Your goal: Could you copy out, word for word, the rows from the line containing "Screen dimensions: 717x623" through the end of the rows, including both ends and leaving the pictures out?

Records for this exercise:
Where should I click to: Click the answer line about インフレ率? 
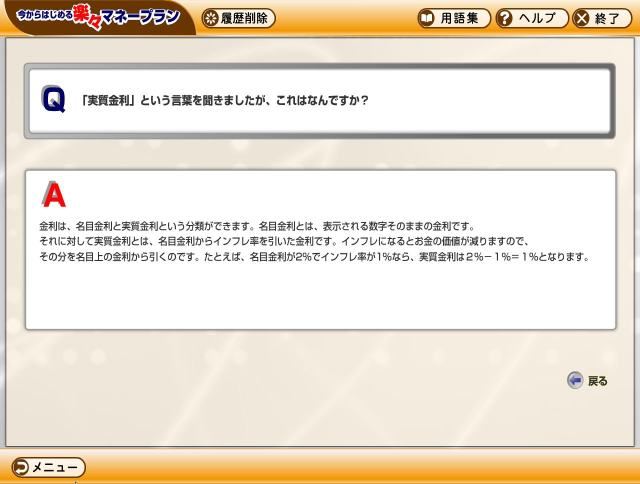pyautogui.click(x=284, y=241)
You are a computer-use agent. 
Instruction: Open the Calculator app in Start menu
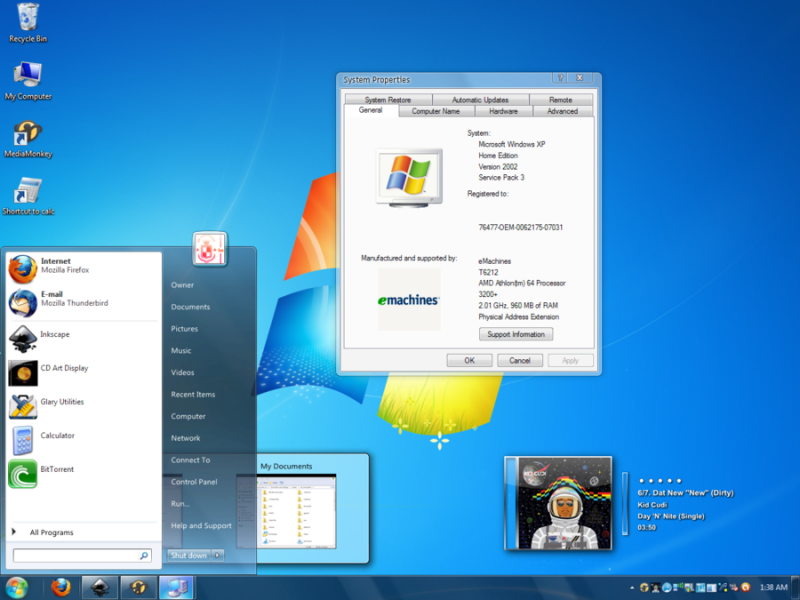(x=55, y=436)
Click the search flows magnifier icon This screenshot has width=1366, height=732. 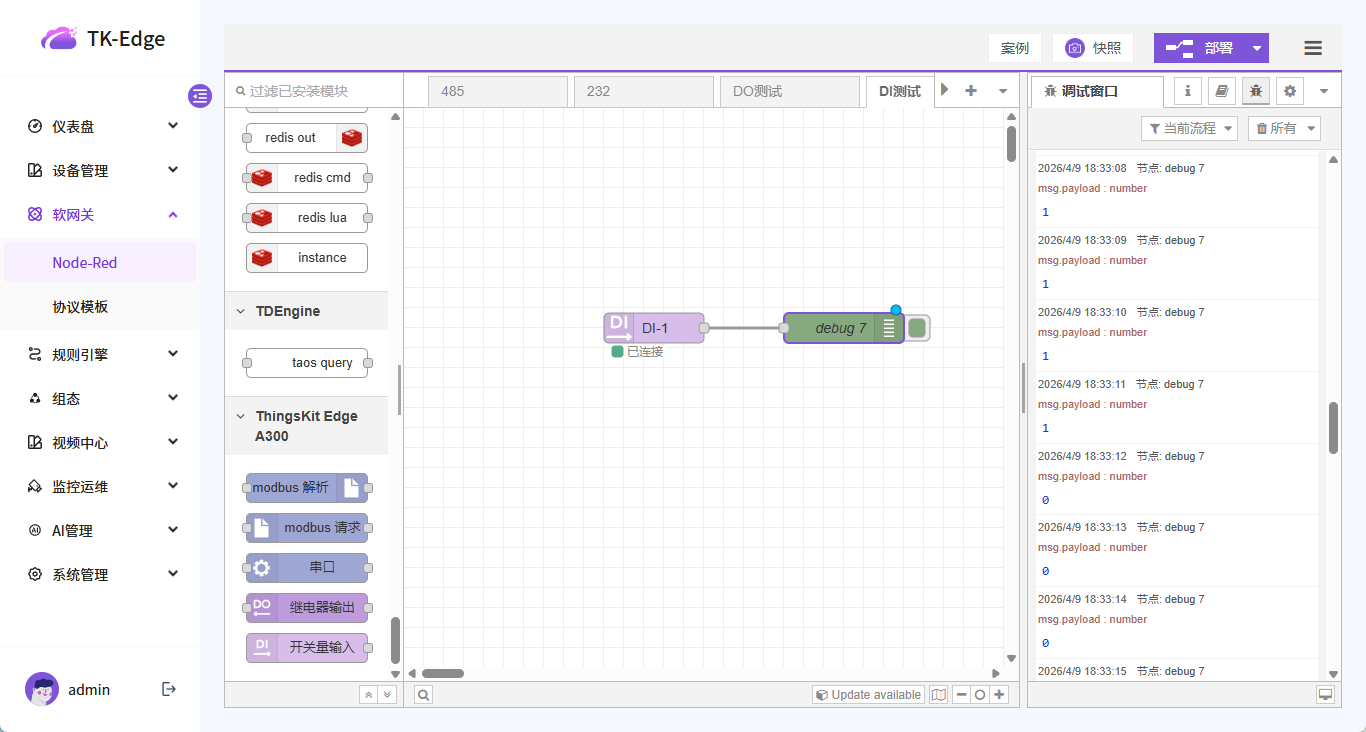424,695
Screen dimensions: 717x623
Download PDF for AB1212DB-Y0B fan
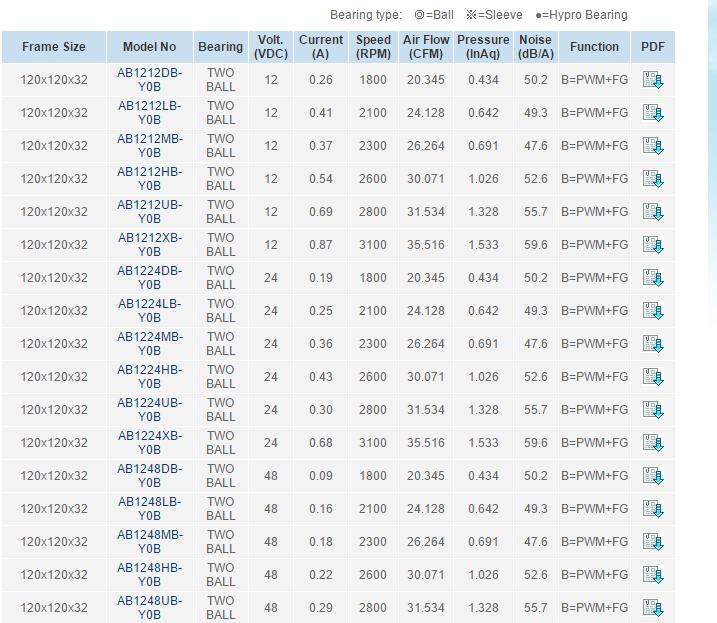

Answer in full:
Screen dimensions: 717x623
Download PDF for AB1212DB-Y0B fan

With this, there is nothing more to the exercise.